Obecnie jestem związana z Teatrem Jaracza w Łodzi, gdzie pod okiem norweskiego reżysera Rolfa Alme stawiłam czoła mojemu największemu dotychczas wyzwaniu aktorskiemu, wcielając się w cztery role w spektaklu „Kartoteka” na podstawie dramatu Tadeusza Różewicza.

WYWIAD przeprowadzony w teatrze nowym w Łodzi w 2021

Ukończyłam: Państwową Wyższą Szkołę Filmową, Telewizyjną i Teatralną im. Leona Schillera w Łodzi obroną pracy magisterskiej zatytułowanej: Osobowość aktora a jego kreacja sceniczna na podstawie analizy spektaklu „Persona / Tryptyk. Marilyn” w reżyserii Krystiana Lupy, napisanej pod kierownictwem promotora dr Elżbiety Baniewicz w 2014 roku.  
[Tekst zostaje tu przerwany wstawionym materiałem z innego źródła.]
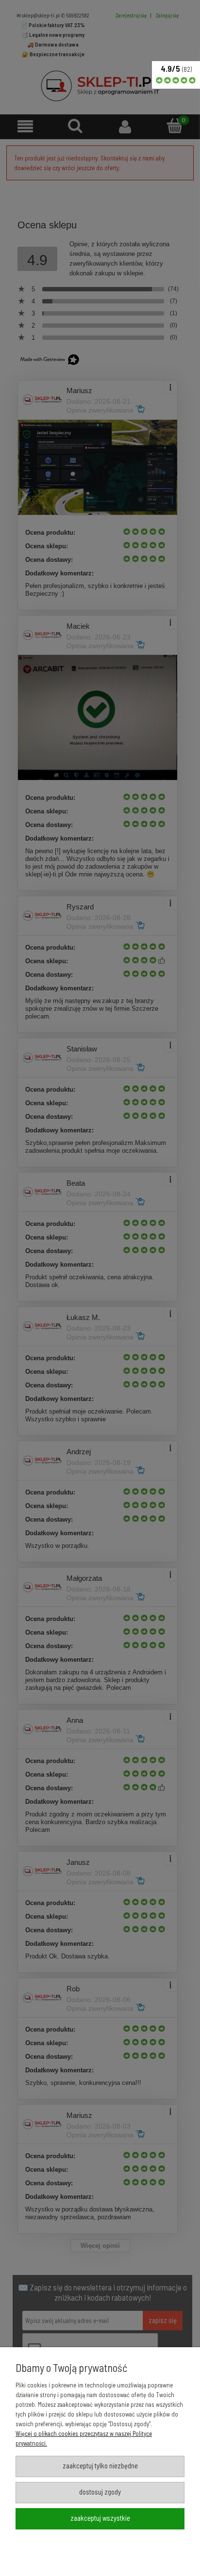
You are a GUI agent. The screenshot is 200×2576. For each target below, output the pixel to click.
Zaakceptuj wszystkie (100, 2517)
W teatrze pracuję: od 2013 roku, dostałam wówczas propozycję dublury do roli Bronki w spektaklu „Kokolobolo, czyli opowieść Szai Magnata i Ślepego Maksa” w reżyserii Jacka Głomba. Jednak moje pierwsze wystąpienie na deskach teatru Nowego było podczas Festiwalu Szkół Teatralnych w kwietniu 2012 roku. Byłam wtedy studentką III roku szkoły teatralnej i w ramach studenckich praktyk zagrałam spektakl dyplomowy razem z  ówczesnym IV rokiem. Graliśmy „Trzy siostry” A. Czechowa w reżyserii Wieniamina Filsztyńskiego, a ja wcieliłam się w niemą rolę Służącej. Aktualnie pracuję w Teatrze Stefana Jaracza w Łodzi. 
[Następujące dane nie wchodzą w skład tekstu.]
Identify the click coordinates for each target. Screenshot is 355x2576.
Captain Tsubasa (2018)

Moim ulubionym miejscem w Teatrze jest: Oczywiście, że scena! Myślę że, jak dla każdego aktora. To nasza naturalna przestrzeń. Bywa trudna, wymagająca, wzruszająca, nieraz śmieszna, do tego stopnia, że nam aktorom, ciężko powstrzymać niepohamowany wybuch śmiechu. Naturalnie mam wiele miejsc w teatrze, które bardzo lubię. Gdybym miała wybrać jeszcze jedno…to wybrałabym garderobę. Szczególny klimat tego miejsca pomaga mi przejść z codzienności do tematyki granej sztuki.

Film/serial/spektakl, który mogłabym oglądać bez końca to: „Trzy Kolory” Krzysztofa Kieślowskiego, w szczególności drugą część trylogii: Biały. Sceny, w której główny bohater Karol (Zbigniew Zamachowski), na stacjach francuskiego metra, wygrywa na grzebieniu melodię, aby w ten sposób zarobić na bilet powrotny do Polski, zawsze bardzo mnie wzrusza.  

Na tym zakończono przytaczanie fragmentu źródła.